Pattern Recognition, by William Gibson
Pattern Recognition, by William Gibson
Pattern Recognition, by William Gibson
Pattern Recognition is a book about the Internet written in 2003. It tells the story of what happens when marketing and chat room communities collide- in essence, it takes on the ethics and influence of social media years before the term existed.

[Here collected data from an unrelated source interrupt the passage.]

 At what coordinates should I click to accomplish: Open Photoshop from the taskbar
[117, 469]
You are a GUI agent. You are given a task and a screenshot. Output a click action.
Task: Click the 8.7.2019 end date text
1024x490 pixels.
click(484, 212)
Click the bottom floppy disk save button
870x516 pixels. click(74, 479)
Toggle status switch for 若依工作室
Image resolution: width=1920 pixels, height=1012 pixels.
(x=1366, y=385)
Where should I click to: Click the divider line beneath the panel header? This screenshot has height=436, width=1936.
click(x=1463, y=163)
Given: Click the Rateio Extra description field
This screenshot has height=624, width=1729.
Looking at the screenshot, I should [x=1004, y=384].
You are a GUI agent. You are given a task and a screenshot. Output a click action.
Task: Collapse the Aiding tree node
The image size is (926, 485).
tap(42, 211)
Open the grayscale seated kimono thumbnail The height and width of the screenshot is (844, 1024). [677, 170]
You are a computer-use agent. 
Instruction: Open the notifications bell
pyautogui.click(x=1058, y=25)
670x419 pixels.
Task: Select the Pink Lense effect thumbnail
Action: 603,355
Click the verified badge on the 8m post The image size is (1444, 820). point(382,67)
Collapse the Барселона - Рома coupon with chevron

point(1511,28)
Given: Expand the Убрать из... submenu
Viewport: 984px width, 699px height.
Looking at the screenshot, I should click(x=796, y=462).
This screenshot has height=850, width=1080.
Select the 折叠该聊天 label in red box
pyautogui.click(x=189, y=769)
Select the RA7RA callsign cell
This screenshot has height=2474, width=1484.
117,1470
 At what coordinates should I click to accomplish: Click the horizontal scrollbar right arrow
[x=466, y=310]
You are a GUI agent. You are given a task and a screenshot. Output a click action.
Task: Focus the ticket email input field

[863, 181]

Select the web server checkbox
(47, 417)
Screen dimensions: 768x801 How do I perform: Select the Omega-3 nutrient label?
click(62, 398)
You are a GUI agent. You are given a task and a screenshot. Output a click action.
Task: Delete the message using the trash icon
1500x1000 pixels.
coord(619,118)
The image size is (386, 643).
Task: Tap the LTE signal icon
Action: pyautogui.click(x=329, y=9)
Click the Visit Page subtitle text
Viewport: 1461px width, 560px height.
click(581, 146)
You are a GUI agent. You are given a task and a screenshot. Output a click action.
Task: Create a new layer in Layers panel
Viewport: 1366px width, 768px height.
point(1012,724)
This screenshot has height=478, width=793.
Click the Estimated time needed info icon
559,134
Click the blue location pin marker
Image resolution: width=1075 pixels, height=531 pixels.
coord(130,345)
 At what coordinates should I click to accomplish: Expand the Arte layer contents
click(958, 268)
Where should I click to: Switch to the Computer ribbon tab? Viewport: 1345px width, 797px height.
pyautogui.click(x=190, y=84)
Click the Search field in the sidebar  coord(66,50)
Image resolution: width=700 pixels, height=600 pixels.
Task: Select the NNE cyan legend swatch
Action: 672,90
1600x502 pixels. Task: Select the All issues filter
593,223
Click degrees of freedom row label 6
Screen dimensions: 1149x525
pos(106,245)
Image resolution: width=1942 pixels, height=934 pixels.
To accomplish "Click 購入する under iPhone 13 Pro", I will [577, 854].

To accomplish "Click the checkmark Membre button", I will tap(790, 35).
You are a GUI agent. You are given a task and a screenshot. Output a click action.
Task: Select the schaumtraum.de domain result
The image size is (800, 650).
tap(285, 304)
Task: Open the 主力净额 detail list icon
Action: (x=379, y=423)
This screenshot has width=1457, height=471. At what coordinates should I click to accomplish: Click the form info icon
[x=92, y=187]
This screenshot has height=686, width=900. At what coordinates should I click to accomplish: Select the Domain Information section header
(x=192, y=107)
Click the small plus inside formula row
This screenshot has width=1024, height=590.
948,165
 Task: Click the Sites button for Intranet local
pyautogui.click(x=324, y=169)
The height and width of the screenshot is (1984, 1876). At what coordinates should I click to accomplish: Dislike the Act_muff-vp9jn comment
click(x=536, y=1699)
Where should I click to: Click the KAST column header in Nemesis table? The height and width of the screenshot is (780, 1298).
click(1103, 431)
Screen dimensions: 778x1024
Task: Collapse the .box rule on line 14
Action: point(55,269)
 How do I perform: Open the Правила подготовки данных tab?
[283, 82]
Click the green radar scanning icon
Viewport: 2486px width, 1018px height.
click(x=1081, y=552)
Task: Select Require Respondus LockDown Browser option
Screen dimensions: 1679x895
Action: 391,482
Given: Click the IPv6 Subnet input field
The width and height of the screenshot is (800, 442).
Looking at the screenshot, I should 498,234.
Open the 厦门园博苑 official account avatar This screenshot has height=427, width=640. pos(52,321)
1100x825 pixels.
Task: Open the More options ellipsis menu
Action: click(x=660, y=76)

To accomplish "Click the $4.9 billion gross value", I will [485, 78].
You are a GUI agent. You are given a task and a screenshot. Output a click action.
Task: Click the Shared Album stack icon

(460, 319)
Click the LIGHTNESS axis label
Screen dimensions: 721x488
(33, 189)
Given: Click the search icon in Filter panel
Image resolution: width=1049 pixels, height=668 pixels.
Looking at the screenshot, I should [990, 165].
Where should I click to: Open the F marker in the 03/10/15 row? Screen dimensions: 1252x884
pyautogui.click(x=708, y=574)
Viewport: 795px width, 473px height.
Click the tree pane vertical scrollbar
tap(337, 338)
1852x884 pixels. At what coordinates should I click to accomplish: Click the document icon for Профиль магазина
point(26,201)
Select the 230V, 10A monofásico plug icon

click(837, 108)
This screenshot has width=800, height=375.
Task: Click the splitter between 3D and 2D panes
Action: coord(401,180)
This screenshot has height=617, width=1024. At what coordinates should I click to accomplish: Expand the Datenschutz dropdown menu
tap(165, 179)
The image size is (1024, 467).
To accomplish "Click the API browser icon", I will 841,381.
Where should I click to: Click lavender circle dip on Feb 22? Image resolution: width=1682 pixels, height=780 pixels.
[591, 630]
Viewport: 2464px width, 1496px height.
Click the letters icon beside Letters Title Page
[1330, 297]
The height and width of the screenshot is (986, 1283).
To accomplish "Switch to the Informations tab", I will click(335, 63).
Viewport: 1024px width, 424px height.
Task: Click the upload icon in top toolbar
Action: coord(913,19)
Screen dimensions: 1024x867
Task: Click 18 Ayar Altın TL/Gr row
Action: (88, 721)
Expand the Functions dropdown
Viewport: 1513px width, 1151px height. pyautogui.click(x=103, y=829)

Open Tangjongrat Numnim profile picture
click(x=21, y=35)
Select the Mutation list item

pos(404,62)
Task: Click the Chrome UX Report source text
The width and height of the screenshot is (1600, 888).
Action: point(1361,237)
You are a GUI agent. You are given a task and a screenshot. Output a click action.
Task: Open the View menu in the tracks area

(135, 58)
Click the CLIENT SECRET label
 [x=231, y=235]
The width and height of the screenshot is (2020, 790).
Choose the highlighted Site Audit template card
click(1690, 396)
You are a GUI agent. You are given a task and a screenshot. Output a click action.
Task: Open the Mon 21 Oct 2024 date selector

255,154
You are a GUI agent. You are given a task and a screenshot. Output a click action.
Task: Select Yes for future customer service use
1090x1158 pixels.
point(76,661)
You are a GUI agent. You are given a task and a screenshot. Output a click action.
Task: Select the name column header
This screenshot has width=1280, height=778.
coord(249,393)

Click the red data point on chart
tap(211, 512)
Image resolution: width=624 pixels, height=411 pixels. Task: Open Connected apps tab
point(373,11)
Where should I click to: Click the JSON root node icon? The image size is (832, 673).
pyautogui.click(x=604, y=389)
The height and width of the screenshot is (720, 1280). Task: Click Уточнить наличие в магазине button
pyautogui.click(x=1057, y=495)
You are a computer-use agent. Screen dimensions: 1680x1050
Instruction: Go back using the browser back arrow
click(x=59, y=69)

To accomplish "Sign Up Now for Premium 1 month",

“Gibson has delivered what is assuredly one of the first authentic and vital novels of the twenty-first century,” said the Washington Post Book World. And they were right. But I put that quote in there for two reasons: First, the curious center-point to the three written medias most important in the history of, well, every kind of information: the book, the newspaper and the Internet. Here is a newspaper commenting on a sci-fi book that is talking about the emerging world of the Internet. Interesting. Second, because the reviewer used the term authentic. It’s interesting to hear a sci-fi writer write a book that gets described as authentic. Sure, Gibson is more of a near-future sci-fi writer, but still- it’s that kind of haunting accuracy that makes this book so good, even 7 years later. You can forgive the ancient-sounding computer apparatus, the lack of smartphones, and even the fact that the main character has a hotmail email address (a what???). Gibson nails everything that counts. The things that are missing are the exceptions that prove the brilliant rule.
The storyline is convoluted in how it plays out and yet simple in its basic structure. The main character, Cayce Pollard, is a “coolhunter”. Her job is to find and understand the things that huge corporations want to know- what will people want to buy next season. For this she is paid large sums of money. Her one private escape is a chat room organized around a mysterious set of movie clips floating around the Internet. You can already see how the money and the job will encroach on the personal life- and it does. Things get international and messy, deeply philosophical and disturbingly spot on as to how people try to use the Internet now just a few years later. I hope William Gibson writes a book about things like Foursquare (location-based micro-blogging… never mind) and tells a story with tools like Skype.
It’s fast-paced and has fun, believable dialogue. There are twists and turns in every chapter, as Gibson is a storyteller who knows both how to hold your attention and keep you guessing without blowing the storyline or getting too far off track.
Read it because it is a good story, and read it because Gibson is a talented writer. But also read it because it is a reminder that what we are all running around doing now was thought of as the future less than a decade ago- it reminds you that we are living out a sort of pattern even now, as we hyper-accelerate into the future. Gibson reminds us that we are doing the same things with new toys, that we are bound to wrestle with our ethics no matter how jet-setting we become, and that the Internet does not change anything but the playing field. The game is still the same.